Below is an extract from Adapt! Designing New Lives for Old Buildings by Hannah Lewi and Cameron Logan. Thanks to Uro Publications we have 5 copies to give away to new members of The Fifth Estate. Sign up here.
According to one estimate, there were 13 per cent fewer designated office workplaces in 2023 than in 2019 and 800 billion dollars of office-space value is at risk globally.With a significant volume of real estate in well-serviced, central locations currently unused, there has been a chorus of commentary calling for office buildings to be adapted for other uses.
Journalists and housing advocates in particular have noted that the apparent oversupply of office accommodation is inversely correlated to the situation in housing, where vacancy rates are low and rents are high. The obvious solution? Use office buildings for housing.
However, as many have noted, it seems much easier to switch to working from home than to living in an adapted office.
Conversions of offices to apartments have, of course, already been happening with the regeneration of Commercial Business Districts (CBD) and downtown city areas. It has been a planning and urban design preoccupation for some decades, often in response to economic downturns.
The “90 housing and offices” project in the Charenton-le-Pont district of Paris is a recent example. This urban rejuvenation effort has been driven by the process of adapting office accommodation into housing and resulted in the conversion of 8,000 square metres of office space into intergenerational residences consisting of 90 housing units, along with the optimisation of 2,500 square metres of office space.
American cities, including New York, have introduced zoning changes to enable the adaptation of office buildings to apartments. In lower Manhattan several well-known buildings that are listed under the city’s historic preservation ordinance, including the Woolworth Building (1913), an iconic early skyscraper, and the 50-storey art deco skyscraper at One Wall Street (1930), have been converted to apartments.

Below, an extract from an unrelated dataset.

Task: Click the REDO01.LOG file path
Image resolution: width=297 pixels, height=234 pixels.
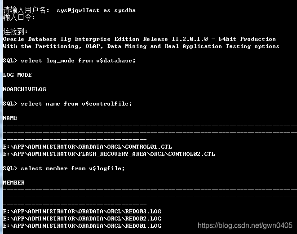Action: pos(82,226)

Some real estate analysts in the United States are spruiking a bright-looking future with a projected 63 per cent increase in conversion projects and over 45,000 apartments expected from office conversions. In this national survey, Los Angeles is leading the way with 700 apartments created from offices in 2022.

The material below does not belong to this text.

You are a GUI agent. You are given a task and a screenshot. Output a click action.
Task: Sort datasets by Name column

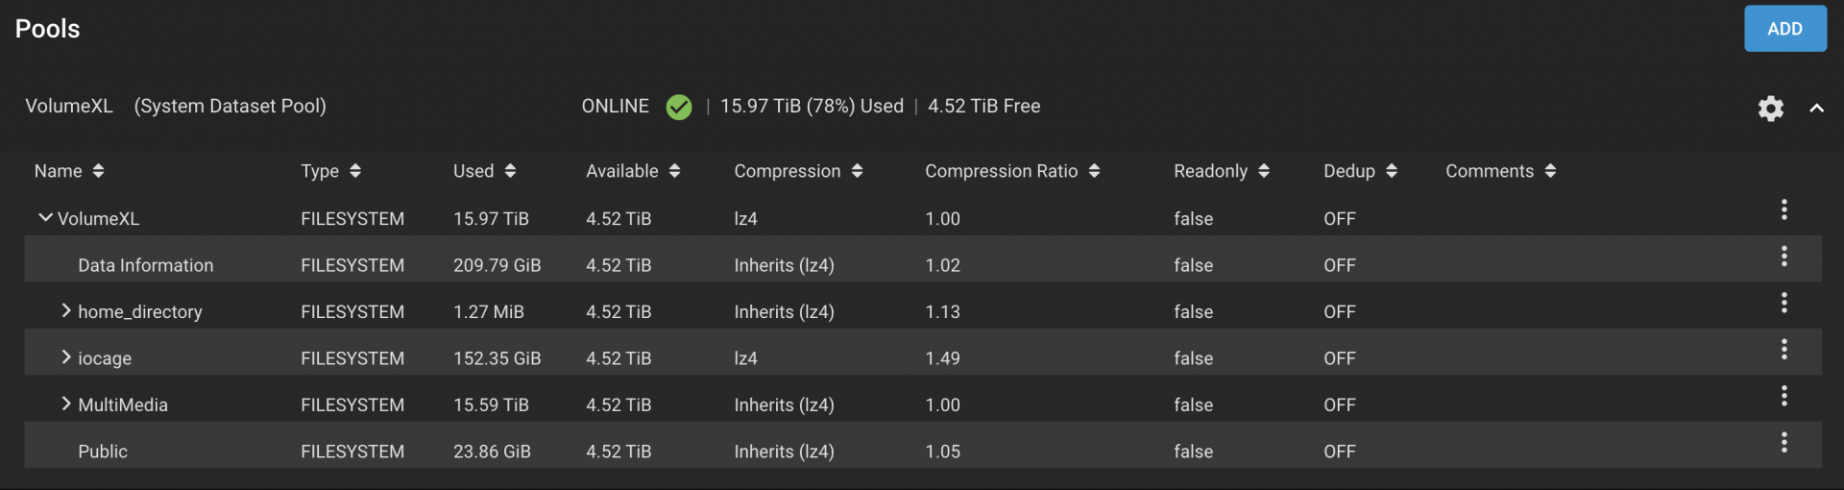(x=69, y=171)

Nationally, 34 per cent of apartment conversions are from offices, 30 per cent from hotels and 12 per cent from factories. Projections suggest this trend will grow exponentially over the next decade in major cities, with different levels of government also looking to extend incentive schemes and demonstrate efficacy through pilot projects.
Other predictions, however, are not so sanguine. In Washington, DC, for example, just one in 20 office buildings have been identified as a possible conversion opportunity, and they remain far more expensive than new builds. And a recent Moody’s Analytics analysis of New York offices similarly found that just 3 per cent of office buildings would in fact be suitable for reuse.
The discussion in Australia has likewise developed quickly. Research by Hassell conducted in 2023 on behalf of the Property Council of Australia and the City of Melbourne argued that the transformation of empty offices in Melbourne’s CBD into mixed-use residential accommodation could potentially generate more than 12,000 new homes.
The study identified 86 buildings, all built before 1990 and representing roughly 6.5 per cent of CBD office space, that are seemingly “ripe for radical re-use”.
The proposals are not what the study’s authors, or most other observers, would regard as heritage conservation.
However, given the City of Melbourne’s recent Hoddle Grid Heritage Review, which has identified many office buildings of some historic value for local heritage overlays, the opportunities here for “elective conservation” and creative reinterpretation of these lower order historic resources into housing seems very timely.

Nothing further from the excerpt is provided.